Generally, our findings stand at apparent odds with both our initial in vitro data and with the large body of recent work demonstrating both that many miRNAs engage their targets via 3′ pairing and that disruption of this pairing can negatively impact the regulatory relationship between a given miRNA and its mRNA target (Chi et al, 2009; Hafner et al, 2010; Loeb et al, 2012; Helwak et al, 2013; Grosswendt et al, 2014; Moore et al, 2015; Broughton et al, 2016). Regarding the former, we feel our work suggests that caution is warranted in the evaluation of in vitro models and, more specifically, that differences observable in the artificial context of reporter assays may not, in fact, accurately reflect or recapitulate in vivo function. Concerning the many studies where contribution of the miRNA 3′ region has been described, we do not feel that any of the experiments in our study directly challenge or invalidate the observations described in these previous works. Indeed, a consistent theme of several of these studies is that miRNAs employ a diversity of target-pairing strategies. Thus, it remains entirely plausible that one particular miRNA might be entirely independent of 3′ binding, although any number of others may use such binding as a supplementary or even necessary component of their function. This notion may also be applied to interactions within a given miRNA's complement of physiological targets. It is also important to note that although characterization of a murine allele allows for a comparatively robust assessment of multiple distinct phenotypes, this approach precludes the more systematic analyses that are possible in other model organisms or cell-based systems. We, therefore, consider it unwise at this juncture to make broad conclusions about the importance of miRNA 3′ pairing in mammalian systems until additional work is made available.

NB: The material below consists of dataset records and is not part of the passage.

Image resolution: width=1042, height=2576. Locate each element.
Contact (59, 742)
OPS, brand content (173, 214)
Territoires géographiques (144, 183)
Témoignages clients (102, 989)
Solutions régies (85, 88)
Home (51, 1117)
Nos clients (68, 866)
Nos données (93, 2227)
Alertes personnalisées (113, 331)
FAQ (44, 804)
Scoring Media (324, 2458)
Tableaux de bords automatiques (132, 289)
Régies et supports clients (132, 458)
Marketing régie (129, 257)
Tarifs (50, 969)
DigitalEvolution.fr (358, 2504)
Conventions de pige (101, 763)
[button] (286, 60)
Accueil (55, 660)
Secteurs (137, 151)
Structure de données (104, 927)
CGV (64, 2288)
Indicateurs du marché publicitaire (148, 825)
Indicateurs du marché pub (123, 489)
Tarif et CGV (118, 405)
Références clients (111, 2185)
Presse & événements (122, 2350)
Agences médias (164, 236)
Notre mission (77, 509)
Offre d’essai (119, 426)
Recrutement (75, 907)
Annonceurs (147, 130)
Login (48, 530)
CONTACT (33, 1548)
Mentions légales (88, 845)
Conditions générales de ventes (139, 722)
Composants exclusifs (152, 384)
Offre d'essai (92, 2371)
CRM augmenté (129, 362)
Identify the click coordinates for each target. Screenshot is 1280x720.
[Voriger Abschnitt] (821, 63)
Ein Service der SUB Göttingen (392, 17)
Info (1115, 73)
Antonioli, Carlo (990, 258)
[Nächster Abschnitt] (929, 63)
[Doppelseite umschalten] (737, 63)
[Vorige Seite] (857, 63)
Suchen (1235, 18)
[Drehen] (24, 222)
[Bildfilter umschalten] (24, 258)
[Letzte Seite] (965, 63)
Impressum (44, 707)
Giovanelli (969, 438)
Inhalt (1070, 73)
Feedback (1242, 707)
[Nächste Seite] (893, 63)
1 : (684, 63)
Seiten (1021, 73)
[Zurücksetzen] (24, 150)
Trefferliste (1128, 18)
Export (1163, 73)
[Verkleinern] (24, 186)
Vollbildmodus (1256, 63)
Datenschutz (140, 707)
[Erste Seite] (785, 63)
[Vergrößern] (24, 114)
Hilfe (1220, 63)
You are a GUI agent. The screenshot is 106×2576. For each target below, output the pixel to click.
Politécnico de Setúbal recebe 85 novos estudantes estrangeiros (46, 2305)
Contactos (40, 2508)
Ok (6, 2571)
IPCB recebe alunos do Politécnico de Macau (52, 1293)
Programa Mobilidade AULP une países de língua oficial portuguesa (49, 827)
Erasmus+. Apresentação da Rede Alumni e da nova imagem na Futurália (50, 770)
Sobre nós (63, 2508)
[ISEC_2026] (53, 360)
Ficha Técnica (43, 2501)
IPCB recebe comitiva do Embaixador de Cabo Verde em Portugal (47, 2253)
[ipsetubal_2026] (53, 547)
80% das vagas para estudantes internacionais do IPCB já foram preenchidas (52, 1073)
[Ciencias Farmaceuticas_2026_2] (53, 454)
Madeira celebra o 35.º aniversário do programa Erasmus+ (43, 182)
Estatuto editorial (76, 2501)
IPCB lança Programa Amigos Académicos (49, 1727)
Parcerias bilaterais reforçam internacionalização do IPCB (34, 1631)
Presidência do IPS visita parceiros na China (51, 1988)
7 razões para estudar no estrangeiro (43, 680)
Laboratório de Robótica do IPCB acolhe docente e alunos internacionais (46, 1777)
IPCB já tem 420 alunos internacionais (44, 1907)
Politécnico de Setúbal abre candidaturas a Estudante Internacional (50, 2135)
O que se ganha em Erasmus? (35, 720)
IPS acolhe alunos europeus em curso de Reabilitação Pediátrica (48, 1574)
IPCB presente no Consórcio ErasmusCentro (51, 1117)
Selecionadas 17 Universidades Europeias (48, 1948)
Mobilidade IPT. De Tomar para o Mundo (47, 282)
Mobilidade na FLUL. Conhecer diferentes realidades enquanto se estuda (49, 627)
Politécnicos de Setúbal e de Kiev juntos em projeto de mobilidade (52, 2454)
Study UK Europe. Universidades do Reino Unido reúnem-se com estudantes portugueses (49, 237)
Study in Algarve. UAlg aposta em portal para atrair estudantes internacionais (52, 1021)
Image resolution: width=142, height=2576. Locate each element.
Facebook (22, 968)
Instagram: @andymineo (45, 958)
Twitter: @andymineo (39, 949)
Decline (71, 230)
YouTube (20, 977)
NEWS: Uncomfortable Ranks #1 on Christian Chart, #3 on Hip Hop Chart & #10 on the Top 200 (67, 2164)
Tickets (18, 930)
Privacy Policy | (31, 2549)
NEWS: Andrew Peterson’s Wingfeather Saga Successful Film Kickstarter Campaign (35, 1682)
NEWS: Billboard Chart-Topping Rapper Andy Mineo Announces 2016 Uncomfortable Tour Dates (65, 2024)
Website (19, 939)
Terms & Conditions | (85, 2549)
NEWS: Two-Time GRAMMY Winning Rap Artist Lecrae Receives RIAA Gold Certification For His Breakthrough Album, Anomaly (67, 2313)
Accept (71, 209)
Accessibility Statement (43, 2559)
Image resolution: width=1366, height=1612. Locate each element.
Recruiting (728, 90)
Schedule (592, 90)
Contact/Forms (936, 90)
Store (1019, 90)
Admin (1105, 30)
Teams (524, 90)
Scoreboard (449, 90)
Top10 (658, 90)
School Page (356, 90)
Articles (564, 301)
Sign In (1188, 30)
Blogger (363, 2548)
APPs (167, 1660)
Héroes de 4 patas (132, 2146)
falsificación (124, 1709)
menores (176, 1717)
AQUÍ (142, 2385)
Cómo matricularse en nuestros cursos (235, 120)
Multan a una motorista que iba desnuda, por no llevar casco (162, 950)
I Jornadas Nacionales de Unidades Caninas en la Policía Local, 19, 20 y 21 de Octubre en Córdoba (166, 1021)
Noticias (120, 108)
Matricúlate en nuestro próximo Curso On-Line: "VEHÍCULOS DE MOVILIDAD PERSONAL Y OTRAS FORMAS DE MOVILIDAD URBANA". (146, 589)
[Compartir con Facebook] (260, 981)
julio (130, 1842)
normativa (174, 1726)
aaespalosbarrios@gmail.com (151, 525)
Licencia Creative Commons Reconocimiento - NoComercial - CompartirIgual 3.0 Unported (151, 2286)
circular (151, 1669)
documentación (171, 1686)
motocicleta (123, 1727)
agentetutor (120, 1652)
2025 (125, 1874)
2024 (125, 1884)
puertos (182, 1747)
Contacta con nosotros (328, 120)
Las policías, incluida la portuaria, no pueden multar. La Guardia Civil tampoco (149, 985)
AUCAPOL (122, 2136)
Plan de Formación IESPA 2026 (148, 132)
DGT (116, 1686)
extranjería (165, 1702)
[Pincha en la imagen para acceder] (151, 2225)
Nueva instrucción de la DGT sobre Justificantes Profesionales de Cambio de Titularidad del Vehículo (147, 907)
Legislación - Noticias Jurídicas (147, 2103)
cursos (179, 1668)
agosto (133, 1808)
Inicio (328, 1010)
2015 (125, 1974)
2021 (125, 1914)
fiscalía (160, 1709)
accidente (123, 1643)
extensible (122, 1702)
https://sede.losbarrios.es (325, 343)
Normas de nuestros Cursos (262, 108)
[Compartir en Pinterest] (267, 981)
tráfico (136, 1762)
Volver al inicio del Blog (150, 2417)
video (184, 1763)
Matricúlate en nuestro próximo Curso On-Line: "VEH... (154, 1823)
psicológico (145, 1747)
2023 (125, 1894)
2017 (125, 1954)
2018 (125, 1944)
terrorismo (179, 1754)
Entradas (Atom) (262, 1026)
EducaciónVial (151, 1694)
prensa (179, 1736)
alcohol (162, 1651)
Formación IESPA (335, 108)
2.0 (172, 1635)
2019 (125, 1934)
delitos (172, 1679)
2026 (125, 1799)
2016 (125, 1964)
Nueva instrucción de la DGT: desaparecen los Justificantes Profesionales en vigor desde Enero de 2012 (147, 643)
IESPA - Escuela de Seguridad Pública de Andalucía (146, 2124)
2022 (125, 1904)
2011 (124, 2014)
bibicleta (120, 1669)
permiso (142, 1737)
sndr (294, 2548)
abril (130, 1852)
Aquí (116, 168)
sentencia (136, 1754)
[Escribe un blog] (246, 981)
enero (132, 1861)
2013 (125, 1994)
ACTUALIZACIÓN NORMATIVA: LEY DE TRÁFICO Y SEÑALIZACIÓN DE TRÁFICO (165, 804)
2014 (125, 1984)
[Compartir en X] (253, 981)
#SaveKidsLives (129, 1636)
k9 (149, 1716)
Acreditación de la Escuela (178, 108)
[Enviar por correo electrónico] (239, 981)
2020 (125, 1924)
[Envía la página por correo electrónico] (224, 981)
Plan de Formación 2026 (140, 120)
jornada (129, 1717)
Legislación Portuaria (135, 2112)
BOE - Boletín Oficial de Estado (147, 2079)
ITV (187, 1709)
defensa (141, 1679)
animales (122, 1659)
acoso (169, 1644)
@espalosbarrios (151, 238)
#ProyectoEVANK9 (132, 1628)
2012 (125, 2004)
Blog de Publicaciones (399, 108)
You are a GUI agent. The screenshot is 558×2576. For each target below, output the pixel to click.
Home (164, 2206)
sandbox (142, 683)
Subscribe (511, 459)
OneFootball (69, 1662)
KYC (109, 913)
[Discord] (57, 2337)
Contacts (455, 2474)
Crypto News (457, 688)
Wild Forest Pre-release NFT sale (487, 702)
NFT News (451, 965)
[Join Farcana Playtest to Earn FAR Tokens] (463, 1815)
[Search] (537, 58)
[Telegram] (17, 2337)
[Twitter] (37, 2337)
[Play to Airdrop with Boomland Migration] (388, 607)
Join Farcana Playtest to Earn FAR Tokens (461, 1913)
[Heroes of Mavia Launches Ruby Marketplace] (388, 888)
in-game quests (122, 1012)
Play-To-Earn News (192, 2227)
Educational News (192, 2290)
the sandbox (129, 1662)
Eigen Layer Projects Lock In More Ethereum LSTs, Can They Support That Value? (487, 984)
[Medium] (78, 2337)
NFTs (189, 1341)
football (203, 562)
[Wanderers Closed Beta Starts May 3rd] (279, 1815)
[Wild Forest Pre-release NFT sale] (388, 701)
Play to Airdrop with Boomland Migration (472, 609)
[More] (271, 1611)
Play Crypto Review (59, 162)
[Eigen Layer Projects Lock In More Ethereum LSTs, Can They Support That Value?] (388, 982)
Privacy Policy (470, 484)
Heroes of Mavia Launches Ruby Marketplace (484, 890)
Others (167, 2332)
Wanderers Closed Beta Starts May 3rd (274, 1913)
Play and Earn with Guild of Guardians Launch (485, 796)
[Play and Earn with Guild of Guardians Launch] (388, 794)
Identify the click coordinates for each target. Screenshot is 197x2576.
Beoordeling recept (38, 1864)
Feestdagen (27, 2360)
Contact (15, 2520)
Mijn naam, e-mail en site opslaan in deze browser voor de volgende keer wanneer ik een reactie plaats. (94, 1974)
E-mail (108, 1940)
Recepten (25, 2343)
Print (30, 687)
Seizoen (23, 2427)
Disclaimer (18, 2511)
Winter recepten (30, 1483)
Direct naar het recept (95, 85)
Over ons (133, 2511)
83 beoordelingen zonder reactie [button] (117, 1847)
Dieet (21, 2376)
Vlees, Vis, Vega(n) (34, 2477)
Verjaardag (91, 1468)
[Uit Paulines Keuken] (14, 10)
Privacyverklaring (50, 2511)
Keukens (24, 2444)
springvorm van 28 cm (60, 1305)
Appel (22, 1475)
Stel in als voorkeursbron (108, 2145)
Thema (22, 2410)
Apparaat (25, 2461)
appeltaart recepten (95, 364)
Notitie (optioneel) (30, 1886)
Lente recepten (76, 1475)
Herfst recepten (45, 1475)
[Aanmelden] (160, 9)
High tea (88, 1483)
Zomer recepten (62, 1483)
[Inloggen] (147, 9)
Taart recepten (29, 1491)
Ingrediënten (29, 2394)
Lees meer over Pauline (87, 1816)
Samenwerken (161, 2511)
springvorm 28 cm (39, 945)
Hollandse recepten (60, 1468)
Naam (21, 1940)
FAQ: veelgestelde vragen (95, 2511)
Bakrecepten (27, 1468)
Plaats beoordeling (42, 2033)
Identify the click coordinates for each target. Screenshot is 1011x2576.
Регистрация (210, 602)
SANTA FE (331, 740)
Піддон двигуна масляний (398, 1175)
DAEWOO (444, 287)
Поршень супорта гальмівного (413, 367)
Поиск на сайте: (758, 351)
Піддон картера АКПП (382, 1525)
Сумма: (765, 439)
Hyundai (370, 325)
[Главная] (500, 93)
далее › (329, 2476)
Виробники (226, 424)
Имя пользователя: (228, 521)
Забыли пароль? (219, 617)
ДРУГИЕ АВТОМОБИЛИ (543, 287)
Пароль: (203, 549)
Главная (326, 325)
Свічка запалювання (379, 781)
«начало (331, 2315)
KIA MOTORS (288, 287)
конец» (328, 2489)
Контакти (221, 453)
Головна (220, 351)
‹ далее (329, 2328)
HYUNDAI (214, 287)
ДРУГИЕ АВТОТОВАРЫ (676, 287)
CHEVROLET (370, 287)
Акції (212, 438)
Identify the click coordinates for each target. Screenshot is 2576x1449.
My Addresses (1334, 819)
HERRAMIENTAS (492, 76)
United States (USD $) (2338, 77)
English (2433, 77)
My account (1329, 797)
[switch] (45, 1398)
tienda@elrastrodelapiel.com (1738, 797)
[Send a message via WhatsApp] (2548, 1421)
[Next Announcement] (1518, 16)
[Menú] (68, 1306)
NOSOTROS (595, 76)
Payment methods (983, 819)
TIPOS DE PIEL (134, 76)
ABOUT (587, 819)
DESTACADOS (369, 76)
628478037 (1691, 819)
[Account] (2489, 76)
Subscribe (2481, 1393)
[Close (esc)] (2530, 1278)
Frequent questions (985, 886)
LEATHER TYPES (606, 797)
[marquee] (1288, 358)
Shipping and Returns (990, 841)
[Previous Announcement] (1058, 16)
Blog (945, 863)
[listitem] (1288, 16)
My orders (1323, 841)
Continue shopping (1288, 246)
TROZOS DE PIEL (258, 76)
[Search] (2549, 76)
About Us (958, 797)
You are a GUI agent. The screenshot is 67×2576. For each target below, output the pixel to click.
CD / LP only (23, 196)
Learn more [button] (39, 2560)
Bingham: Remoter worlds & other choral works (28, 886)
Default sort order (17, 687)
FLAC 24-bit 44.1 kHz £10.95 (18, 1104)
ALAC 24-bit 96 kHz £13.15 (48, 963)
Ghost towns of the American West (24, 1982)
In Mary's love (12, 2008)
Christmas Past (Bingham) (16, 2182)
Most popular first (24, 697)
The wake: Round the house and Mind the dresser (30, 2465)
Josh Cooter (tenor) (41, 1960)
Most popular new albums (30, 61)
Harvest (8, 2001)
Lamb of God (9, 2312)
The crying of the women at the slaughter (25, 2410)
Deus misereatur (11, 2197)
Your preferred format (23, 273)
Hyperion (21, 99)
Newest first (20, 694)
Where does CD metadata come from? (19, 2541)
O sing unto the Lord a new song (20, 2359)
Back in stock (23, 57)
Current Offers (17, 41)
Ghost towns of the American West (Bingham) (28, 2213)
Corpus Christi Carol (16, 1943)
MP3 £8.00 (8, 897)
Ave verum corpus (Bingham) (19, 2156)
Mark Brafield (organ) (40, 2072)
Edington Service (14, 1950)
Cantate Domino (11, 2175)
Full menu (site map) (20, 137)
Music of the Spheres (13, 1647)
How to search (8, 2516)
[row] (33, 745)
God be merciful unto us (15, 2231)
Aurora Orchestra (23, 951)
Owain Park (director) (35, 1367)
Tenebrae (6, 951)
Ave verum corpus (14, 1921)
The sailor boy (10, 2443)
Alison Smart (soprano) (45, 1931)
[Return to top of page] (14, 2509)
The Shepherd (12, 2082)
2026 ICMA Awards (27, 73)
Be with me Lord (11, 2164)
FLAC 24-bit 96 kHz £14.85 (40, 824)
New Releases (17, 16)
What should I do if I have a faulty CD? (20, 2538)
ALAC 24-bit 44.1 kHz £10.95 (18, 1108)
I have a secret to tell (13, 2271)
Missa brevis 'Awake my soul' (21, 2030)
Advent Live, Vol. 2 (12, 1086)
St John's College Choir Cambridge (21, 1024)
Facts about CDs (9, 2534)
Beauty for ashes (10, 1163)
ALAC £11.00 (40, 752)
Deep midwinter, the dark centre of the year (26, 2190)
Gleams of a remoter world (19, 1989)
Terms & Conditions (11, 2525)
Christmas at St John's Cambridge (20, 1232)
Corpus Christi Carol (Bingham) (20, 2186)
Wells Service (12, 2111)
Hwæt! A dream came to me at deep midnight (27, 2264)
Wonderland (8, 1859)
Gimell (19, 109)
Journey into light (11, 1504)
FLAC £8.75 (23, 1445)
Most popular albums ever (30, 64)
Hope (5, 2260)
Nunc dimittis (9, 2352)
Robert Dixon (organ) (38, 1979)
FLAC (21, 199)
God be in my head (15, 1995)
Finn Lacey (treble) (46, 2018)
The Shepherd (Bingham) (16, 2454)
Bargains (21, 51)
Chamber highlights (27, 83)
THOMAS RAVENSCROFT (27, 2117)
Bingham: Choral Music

A final and somewhat unexpected revelation from our study is our inability to detect a global shift in the relative expression of predicted miR-146a targets in either mir-146a–deficient or mir-146a3′F/− bone marrow–derived macrophages, whether at the level of the transcriptome or the proteome. Although similar conclusions have been drawn using different methods in an earlier analysis of the transcriptome of mir-146a–deficient mice (Boldin et al, 2011), we were surprised that Irak1 was the only predicted miR-146a target whose changes in protein expression were consistent with mir-146a loss-of-function and rescue by the mir-146a3′F allele. Interestingly, although heightened expression of TRAF6 protein was previously reported for mir-146a–null mice (Boldin et al, 2011), we did not observe this in any of our in vitro experiments (data not shown). However, this disconnect is not entirely without precedent in the literature. Traf6 mRNA levels have been reported to be unperturbed by miR-146a in LPS-stimulated B cells (Jiang et al, 2018) and in the PBMCs of patients with Sjögren's syndrome (in which miR-146a levels are elevated), where Traf6 mRNA levels are, paradoxically, abnormally high (Zilahi et al, 2012). Although admittedly the abundance of a particular transcript is certainly not an indication of its active translation, these results taken together may suggest miR-146a's established role in regulating Traf6—and perhaps other genes—is more context dependent than generally assumed. Beyond this, although the observation that the complement of predicted miR-146a target mRNAs were not characterized by any significant aggregate shift in abundance in the comparison of mir-146a–deficient and wild-type BMDMs would seem incongruous with a “micro-manager”–like regulatory role for miR-146a in this context, this regulatory role cannot be formally excluded with the data we present. Nonetheless, the aggregate of our data, when considered alongside the extant body of work on this general topic, support a nuanced view of miRNA target spectrum and mechanism of action that may vary upon context, whether this context is species, the identity of the miRNA and its target, or cell state.
Materials and Methods
Generation of mir-146a KO and 3′F mice
A ∼7.1-kb region of the Mus musculus genome from chromosome 11 was amplified in two arms. Arm 1 (5.1 kb) was amplified from position 43,373,405 to 43,378,474 using primers 146_arm1_fw (5′-atcgtaaagcttCCCAGGTACTGGGAAGAACA-3′) and 146_arm1_rev (5′-CACCTCAGCAGAC CATGCTA-3′). Arm 2 (2.1 kb) was amplified from position 43,371,337–43,373,508 using primers 146a_arm2_fw (5′-atcgtaggatccGAGAGACACAGGATTGCCAAGCAGTGATTTC-3′) and 146a_ arm2_rev (5′-atcgtagcggccgcCACTGGCTAAGGGTCGGATA-3′). Arm 1, containing the mir-146a locus, was cloned into the HindIII site of the pIDT Smart ampicillin vector (IDT), and the WT mir-146a sequence was removed by cutting out a 536-nt region flanked by a BspHI recognition site at the 5′ end and a BclI recognition site at the 3′ end, then substituting in commercially synthesized sequences (IDT) either lacking the mir-146a pre-miRNA sequence entirely or comprising the 3′F mutation.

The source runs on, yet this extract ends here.